Czy zakupy mogą być sposobem na odprężenie? Ucieczką od trosk
i problemów? Owszem. Choć pod tym względem to nieco niebezpieczna
zabawka, bo niestety wciąga. Najczęściej to kobiety krążą
po sklepach w poszukiwaniu czegoś interesującego lub, co gorsza,
dla samego tylko szukania i chodzenia. W tym celu powstają
wciąż nowe, bardzo duże galerie, gdzie można odpocząć, obejrzeć
dotychczasowe zakupy, zaplanować następne, zjeść, poplotkować
i skorzystać z wielu innych usług, nie wychodząc na zewnątrz.
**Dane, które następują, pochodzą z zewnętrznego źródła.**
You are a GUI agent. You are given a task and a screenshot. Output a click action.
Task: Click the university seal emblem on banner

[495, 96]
A potem... pędzić dalej. To jakby zamieszkać na moment w małym
prowincjonalnym miasteczku, różniącym się od prawdziwego anonimowością,
ale tętniącym jednak swoim życiem.
Wygodny shopping
Nagle jednak, wraz z wkroczeniem doby internetu, masowego
odbioru słowa pisanego (prasa), kolorowego obrazka, wszystko
stało się inne, mniej czasochłonne, łatwiejsze. Powstało zjawisko,
które nazwę wygodnym shoppingiem.
Jak to funkcjonuje? Wszystkiego wystawy nie są w stanie pokazać.
Wtedy wkracza fotografia, odpowiednie rozplanowanie, oświetlenie,
ułożenie i... wygoda przede wszystkim. Nie trzeba wychodzić
z domu by zorientować się co jest jazzy (czyli hitem sezonu).
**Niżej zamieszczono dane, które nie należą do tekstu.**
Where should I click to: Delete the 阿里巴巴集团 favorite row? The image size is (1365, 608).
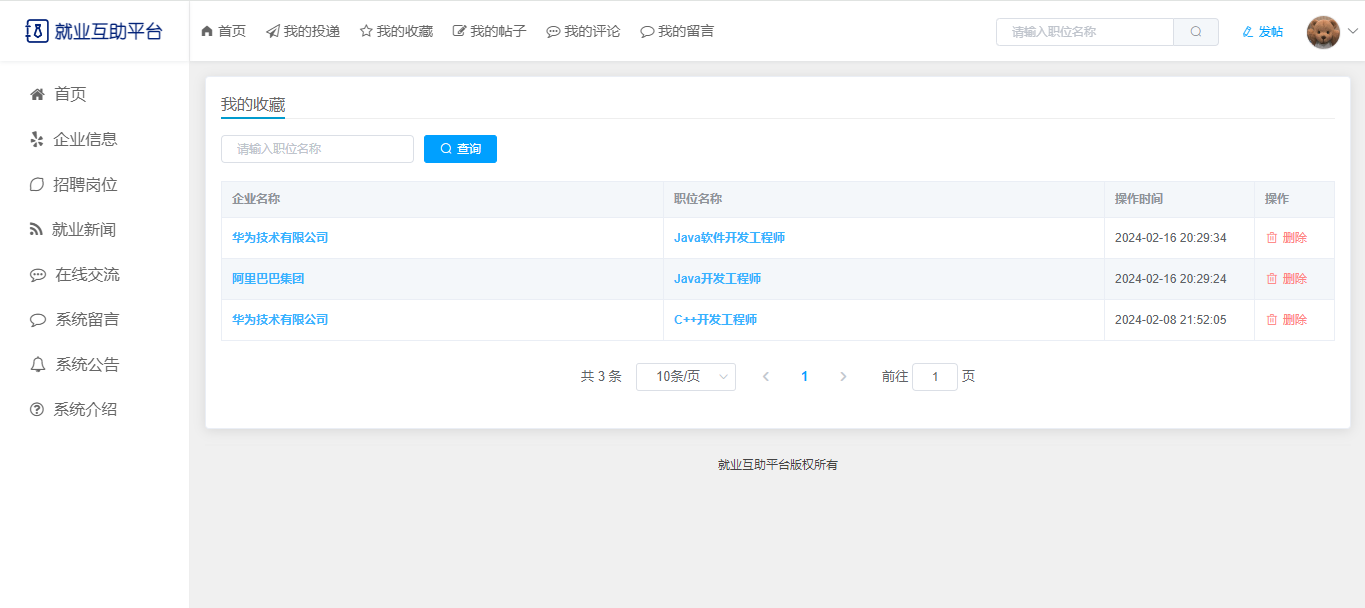(1286, 279)
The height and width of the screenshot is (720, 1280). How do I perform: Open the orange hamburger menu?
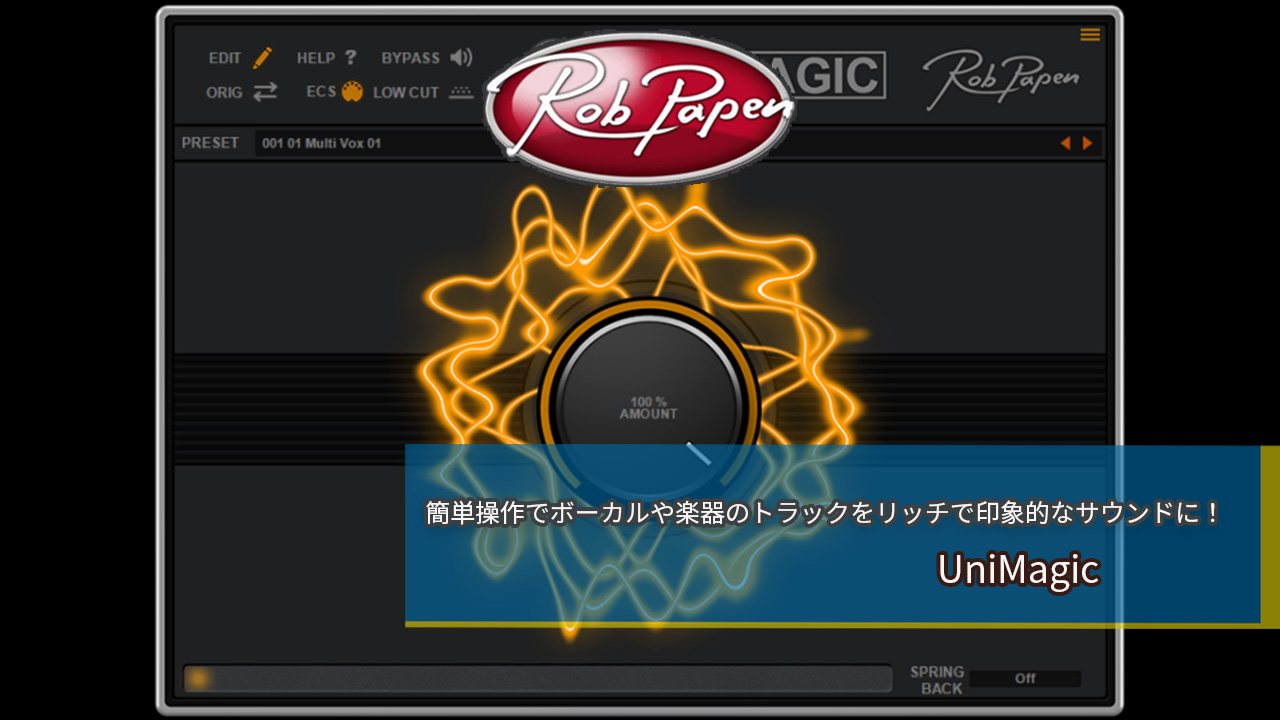click(x=1090, y=35)
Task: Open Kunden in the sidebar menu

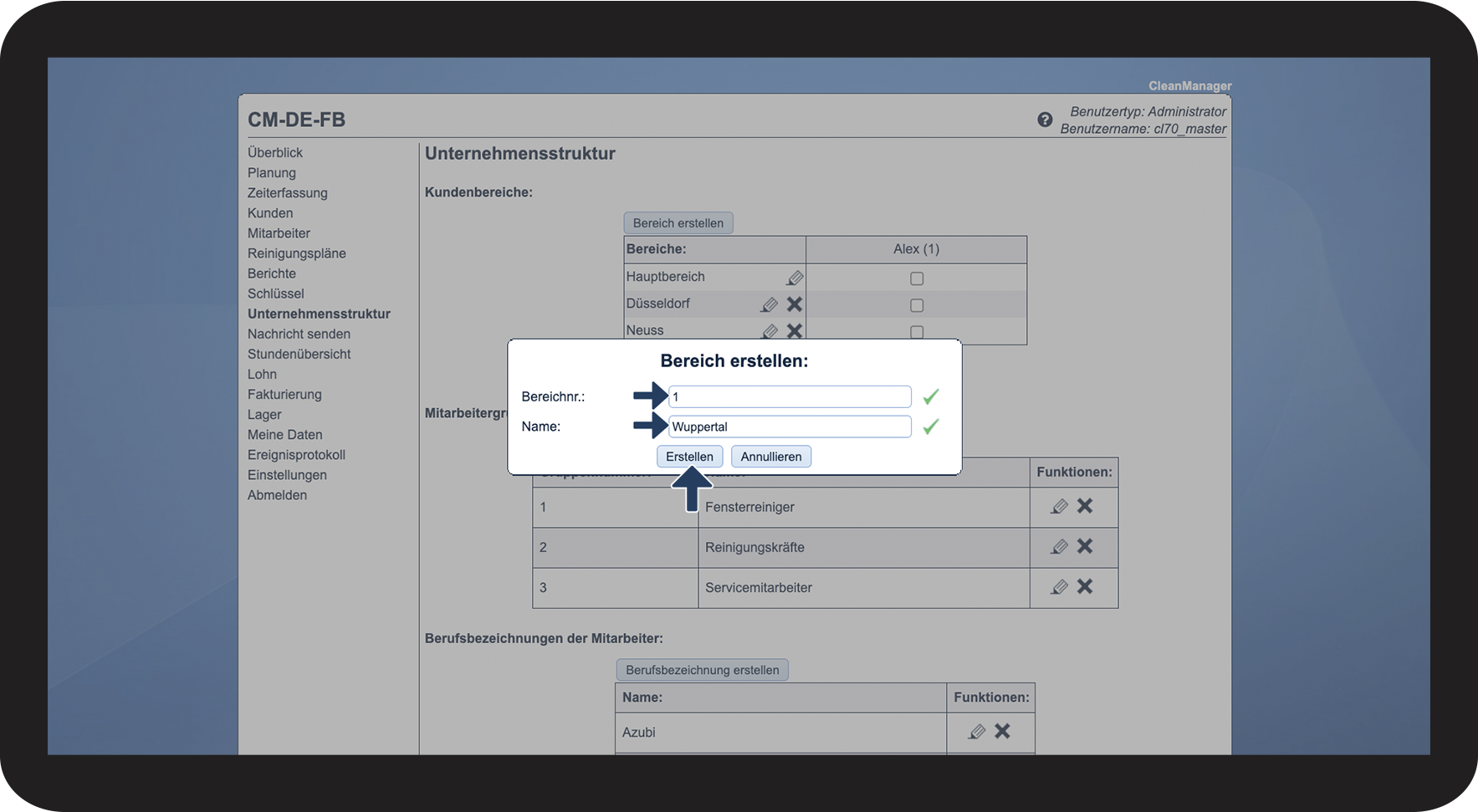Action: [270, 213]
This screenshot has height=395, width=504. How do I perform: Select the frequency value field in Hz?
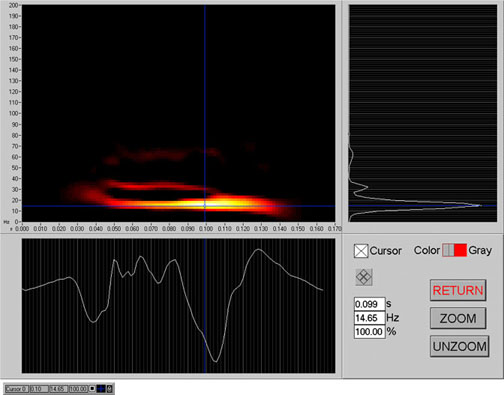coord(369,318)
Dokładnie wcześniej zaplanowane i zbadane na wielu ewentualnych
nabywcach ekwiwalenty zmysłów dotyku i zapachu (tradycyjnych
"pomocników" w robieniu zakupów) to: odpowiednie
ułożenie określonych typów ubrań, stosownie dobrani modele
(często znakomitości dzisiejszego świata), prezentujący dany
styl lub promujący dany kosmetyk. Do tego maskująco-upiększające
efekty kolorowej fotografii, właściwego oświetlenia i elementów
graficznych, hot-porady, lekcje mody, umieszczone w odpowiednim
miejscu reklamy - to wstęp do kupowania, godnego XXI wieku.
Działa?
Krążenie po sklepach z koleżanką od serca zastępuje oglądanie
z nią kolorowych czasopism. Nie dość, że nie trzeba wysilać
szarych komórek, by połączyć odpowiednie elementy ubrania
w efektowną całość (wszystko jest już pokazane), to jeszcze
nie trzeba biegać, rozglądać się i... męczyć. Więcej czasu
przy okazji można poświęcić plotkom i zwierzeniom. I już wiesz,
co jest modne.
Potem wystarczy tylko zamówić przez internet, wysyłkowo, lub
iść do określonego sklepu, którego dokładne adresy znajdują
się na odpowiednich stronach i... kupić. Można dostać wypieków
na twarzy od przeglądania pięknych, kolorowych fotografii,
czytania bajkowych wprost opisów tego, co się teraz nosi,
co i z czym się łączy. Czasem grozi to także nerwicą z powodu
niemożności kupna tylu rzeczy, które tak pięknie przecież
wyglądają na obrazku. Albo zalewem żółci: "Dlaczego ja
tak nie wyglądam?!" - i drastycznymi dietami. Magia fotografii
i słowa pisanego w tym wypadku, jeśli nie zachowuje się zdrowego
rozsądku, jest niebezpieczna.
Można nie wychodzić z domu?
Może ma na to wpływ wrodzone lenistwo człowieka, może fakt,
że życie teraz jakby trochę szybciej płynie (wszyscy pędzą
przecież w poszukiwaniu pieniędzy). Można już nie opuszczać
domu, miejsca pracy, nie rozglądać się już z taką ciekawością
po świecie. I tak wszystko samo przyjdzie, wszystko można
zobaczyć.
Shopping bez wychodzenia z domu (wystarczy odpowiednia prasa
pod ręką) rozprzestrzenia się z zawrotną szybkością: internetowe
sklepy, gazety, poradniki. Z pewnością jest to duży komfort.
I, jeśli przeznaczony dla ludzi sukcesu (czytaj: niesamowicie
zajętych), spełnia swoją rolę. Czy zastąpi jednak pełne niespodzianek
buszowanie po sklepach i centrach handlowych? Nie takie jego
posłannictwo. Nie wiadomo czy gazety nauczą jak, co i gdzie
kupować, ale na pewno pokażą jak, co i gdzie nosić.